Benefits of the custom implementation

The CloudGates servers are custom implementations of the FTP, SFTP and WebDAV protocols that translate protocol commands directly into operations on the underlying storage.

There's no caching happening on our servers and it's a good thing — each upload, rename and every other operation is carried out directly on the S3 storage itself. This way the success and failure reported to the FTP client is always true to what happened. You will never see any data out of sync and will never need to wait until it appears on S3. There's no possibility of data loss in transit when the cache overflows and no security issues with the data hanging around in caches on the server. We don't use a cache system so all of these problems are non-existant.

Supporting huge transfers

This also allows us to support arbitrarily large uploads (for now we enforce a limit of 32Gb for a single upload, but we will be removing the limit altogether). The uploads do not hit the disk or buffer on the server, instead we create a multipart upload and upload chunks of the file as we receive them. Resuming uploads is implemented in a similar fashion.

We even upload the chunks concurrently whenever possible. So even though the S3 API itself does not present any simple ways of doing streaming uploads, with Cloud Gates you get them for free. We even observed that our concurrent code can often make the uploads through our service faster than uploads directly to S3 from dedicated S3 client software!

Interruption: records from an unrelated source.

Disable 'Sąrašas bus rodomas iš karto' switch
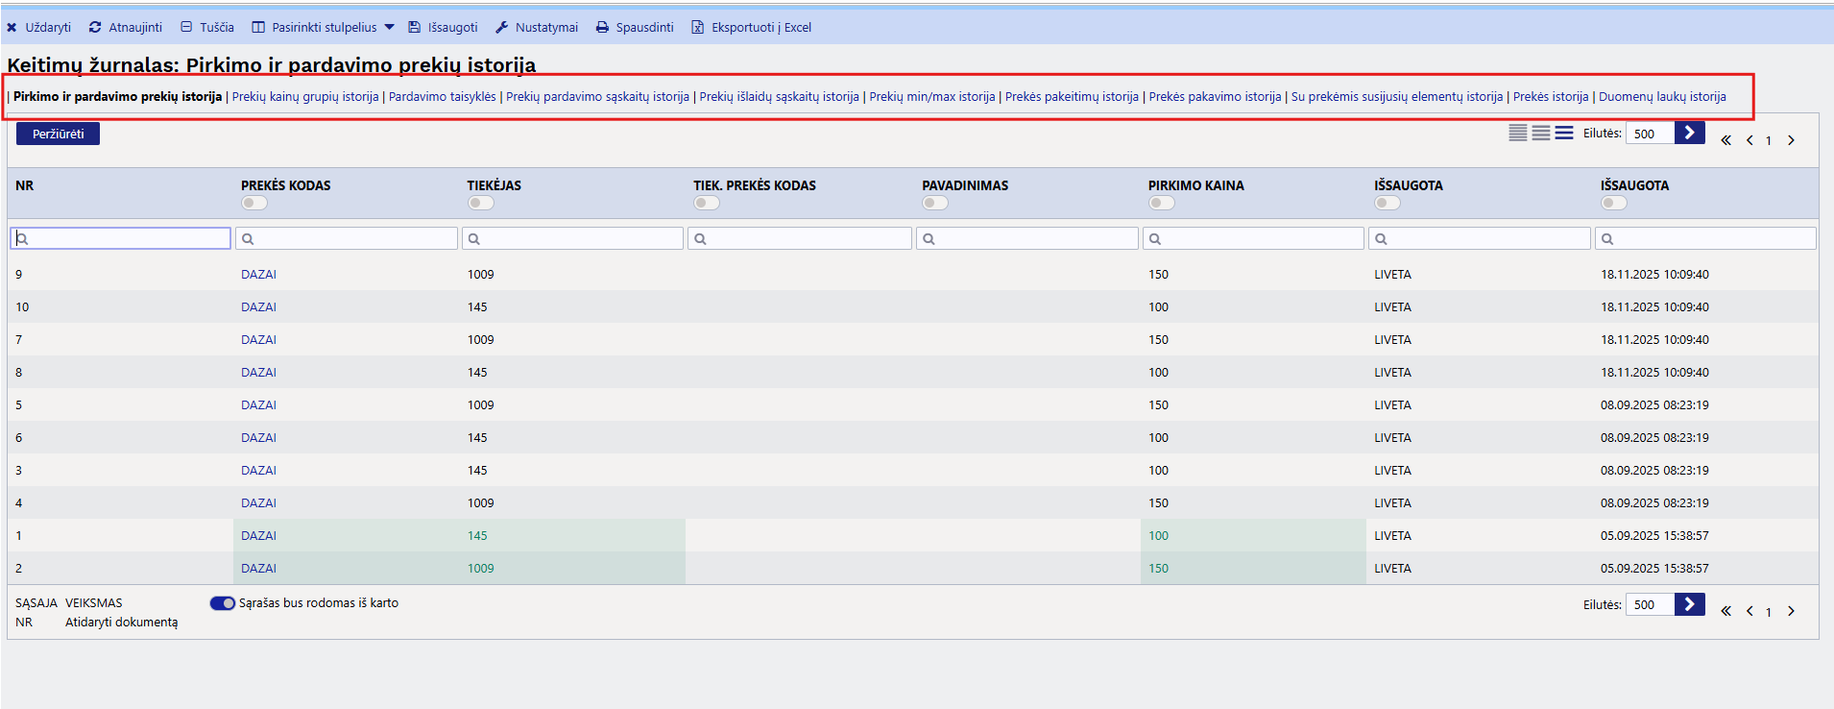Viewport: 1834px width, 709px height. tap(223, 603)

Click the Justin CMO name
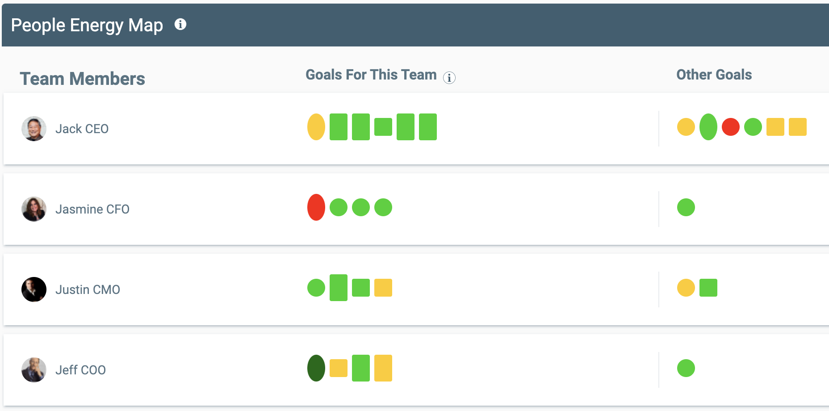click(88, 289)
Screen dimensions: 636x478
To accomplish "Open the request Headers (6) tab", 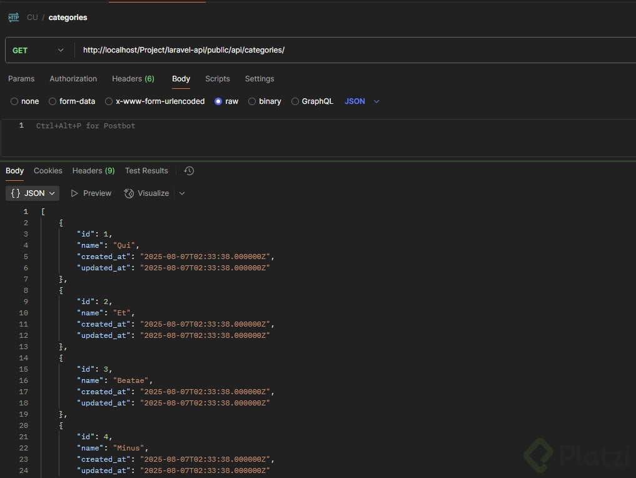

This is yet another area where our own implementation pays off big time. Having full control over both the FTP protocol and S3 API communication allows the gateway to do these operations efficiently even if you are using any old FTP client. This would not be possible with a less committed approach and would result in a severely limited service. An FTP gateway that only supports bulk uploads is useful, but we opted to implement every command there is and make all of them robust and it worked out really well.